Вечерами, по праздникам, всё население улицы выходило «за ворота», парни и девушки отправлялись на кладбище водить хороводы, мужики расходились по трактирам, на улице оставались бабы и ребятишки. Бабы рассаживались у ворот прямо на песке или на лавочках и поднимали громкий галдёж, ссорясь и судача; ребятишки начинали играть в лапту, в городки, в «шар-мазло», — матери следили за играми, поощряя ловких, осмеивая плохих игроков. Было оглушительно шумно и незабвенно весело; присутствие и внимание «больших», возбуждая нас, мелочь, вносило во все игры особенное оживление, страстное соперничество. Но как бы сильно ни увлекались игрою мы трое — Кострома, Чурка и я, — всё-таки нет-нет да тот или другой бежит похвастаться перед хроменькой девушкой.
— Видела, Людмила, как я все пять чушек из города вышиб?
Она ласково улыбалась, кивая головой несколько раз кряду.
Раньше наша компания старалась держаться во всех играх вместе, а теперь я видел, что Чурка и Кострома играют всегда в разных партиях, всячески соперничая друг с другом в ловкости и силе, часто — до слёз и драки. Однажды они подрались так бешено, что должны были вмешаться большие, и врагов разливали водою, как собак.

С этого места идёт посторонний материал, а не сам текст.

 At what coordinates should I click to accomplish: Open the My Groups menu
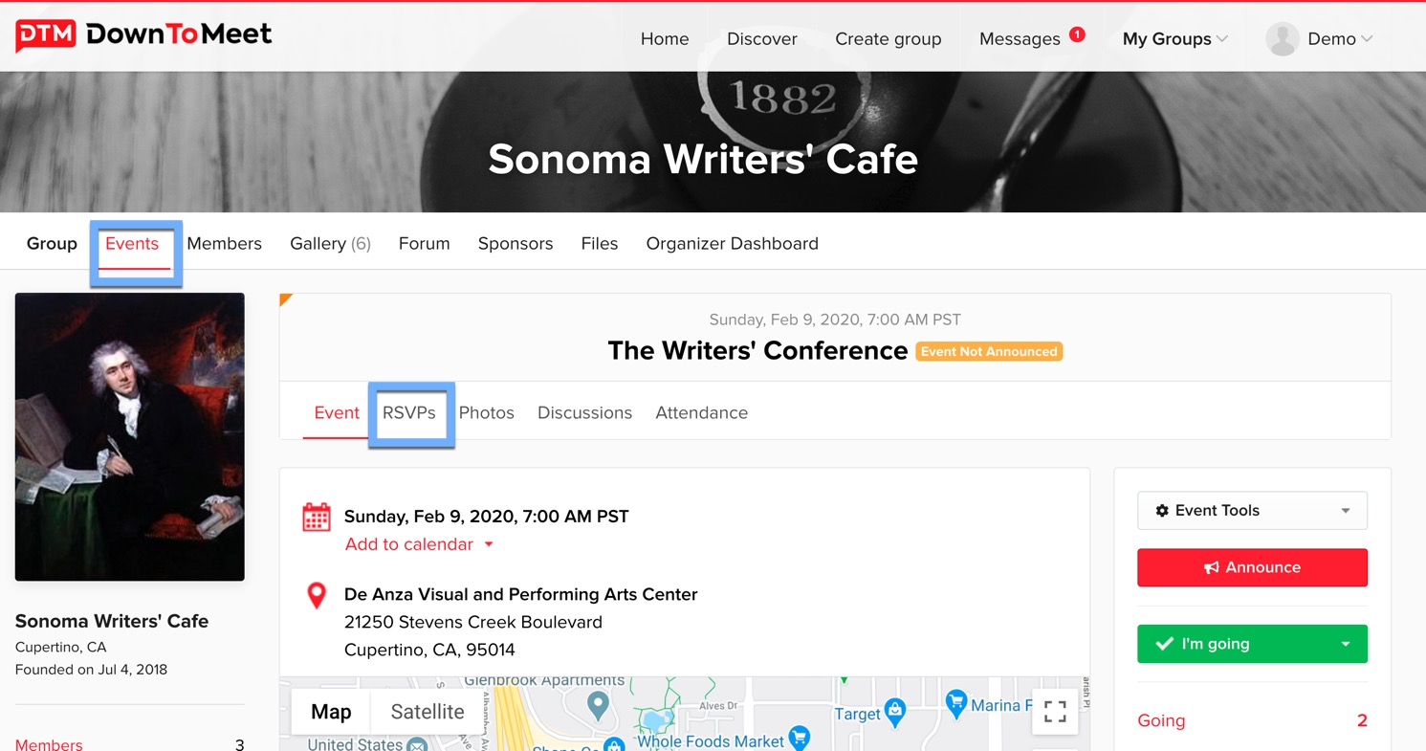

Людмила, сидя на лавочке, топала о землю здоровой ногой, а когда бойцы подкатывались к ней, отталкивала их костылём, боязливо вскрикивая:
— Перестаньте!
Лицо у неё было досиня бледное, глаза погасли и закатились, точно у кликуши.
Другой раз Кострома, позорно проиграв Чурке партию в городки, спрятался за ларь с овсом у бакалейной лавки, сел там на корточки и молча заплакал, — это было почти страшно: он крепко стиснул зубы, скулы его высунулись, костлявое лицо окаменело, а из чёрных, угрюмых глаз выкатываются тяжёлые, крупные слёзы. Когда я стал утешать его, он прошептал, захлёбываясь слезами:
— Погоди… я его кирпичом по башке… увидит!
Чурка стал заносчив, ходил посредине улицы, как ходят парни-женихи, заломив картуз набекрень, засунув руки в карманы; он выучился ухарски сплёвывать сквозь зубы и обещал:
— Скоро курить выучусь. Уж я два раза пробовал, да тошнит.
Всё это не нравилось мне. Я видел, что теряю товарища, и мне казалось, что виною этому Людмила.
Как-то раз вечером, когда я разбирал на дворе собранные кости, тряпки и всякий хлам, ко мне подошла Людмила, покачиваясь, размахивая правой рукой.
— Здравствуй, — сказала она, трижды кивнув головой. — Кострома с тобой ходил?
— Да.
— А Чурка?
— Чурка с нами не дружится. Это всё ты виновата, влюбились они в тебя и — дерутся…
Она покраснела, но ответила насмешливо:
— Вот ещё! Чем же я виновата?
— А зачем влюбляешь?
— Я их не просила влюбляться! — сказала она сердито и пошла прочь, говоря: — Глупости всё это! Я старше их, мне четырнадцать лет. В старших девочек не влюбляются…
— Много ты знаешь! — желая обидеть её, крикнул я. — Вон лавочница, Хлыстова сестра, совсем старая, а как путается с парнями-то!